> [Page]:

------------------------

The fund’s investment objectives are to provide unit holders with (1) the opportunity for capital appreciation; (2) monthly cash distributions; and (3) lower overall volatility of returns than would otherwise be experienced by owning underlying positions directly. The fund is available in both CAD (HHL) and USD (HHL.U). The Fund originally commenced operations as a TSX listed closed-end fund on December 18, 2014 and converted into an exchange-traded fund on October 24, 2016.
How Much?
The first thing investors will notice about HHL is the 8.3% distribution yield. HHL targets a $0.0583 per unit distribution, paid monthly. How can this be when top names like Johnson & Johnson, Merck & Co. Inc. and Gilead Sciences all yield less than 3.0%? Writing options.
In order to generate additional returns, the fund will sell call options each month on underlying positions. With large-cap stocks that demonstrate minimal month-to-month volatility, this is not a bad thing. It allows the fund to sit back and collect the option premium. In falling equity markets, it can provide a bit of a cushion as well, but only as much as the option premium allows for.
Where covered call writing becomes less appealing is in appreciating equity markets. When stocks kick it into high gear, those who write options will see their portfolio underperform the broad market. This is because investors that bought the call option (HHL sells the option) will call away the stock from the fund. To maintain its exposures in such an environment, HHL would have to repurchase the called stock at a now higher price.
The volatility and high growth potential of the sector provides for excellent capital gains in 'good' periods; however, focusing on cash distributions limits this potential for the sake of income. In our opinion, we think capital gains should be emphasized over income for the average investor with a long-term time horizon.

------------------------

> [Data excerpt]:
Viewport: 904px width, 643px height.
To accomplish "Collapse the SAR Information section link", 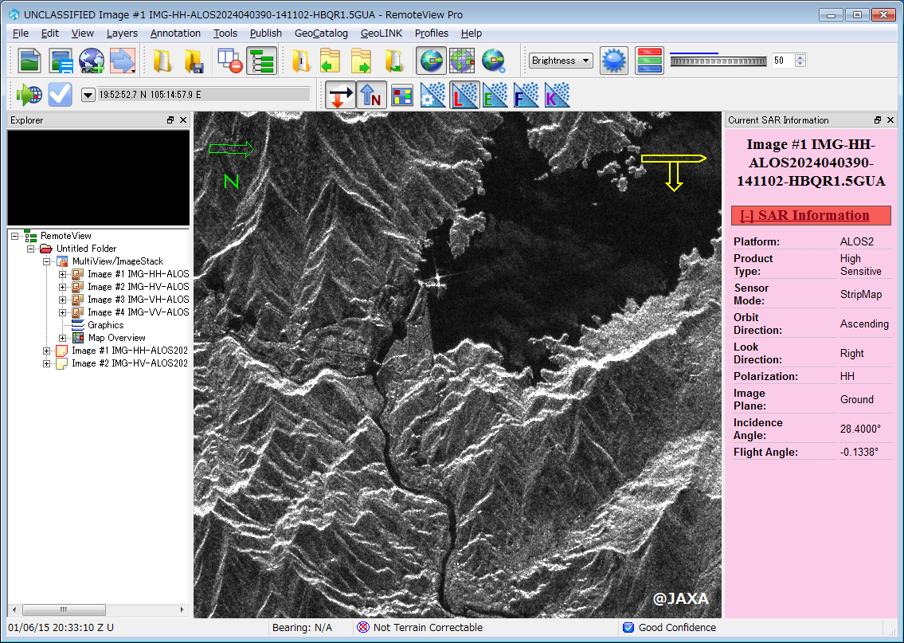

------------------------

> [Required tasks]:
1: Return the part of the HHL article that opens with the words containing "The fund’s investment" and closes with "3.0%? Writing options.".
2: Decide whether each statement agrees with the HHL article. Answer yes or no and quote the article's deciding words. (a) The fund became an exchange-traded fund on October 24, 2016. (b) HHL buys call options each month on its underlying positions. (c) The authors think the average long-term investor should emphasize capital gains over income.

> [Outputs for the tasks]:
1:
The fund’s investment objectives are to provide unit holders with (1) the opportunity for capital appreciation; (2) monthly cash distributions; and (3) lower overall volatility of returns than would otherwise be experienced by owning underlying positions directly. The fund is available in both CAD (HHL) and USD (HHL.U). The Fund originally commenced operations as a TSX listed closed-end fund on December 18, 2014 and converted into an exchange-traded fund on October 24, 2016.
How Much?
The first thing investors will notice about HHL is the 8.3% distribution yield. HHL targets a $0.0583 per unit distribution, paid monthly. How can this be when top names like Johnson & Johnson, Merck & Co. Inc. and Gilead Sciences all yield less than 3.0%? Writing options.

2:
(a) Yes: "converted into an exchange-traded fund on October 24, 2016"
(b) No: "the fund will sell call options each month on underlying positions"
(c) Yes: "we think capital gains should be emphasized over income for the average investor with a long-term time horizon"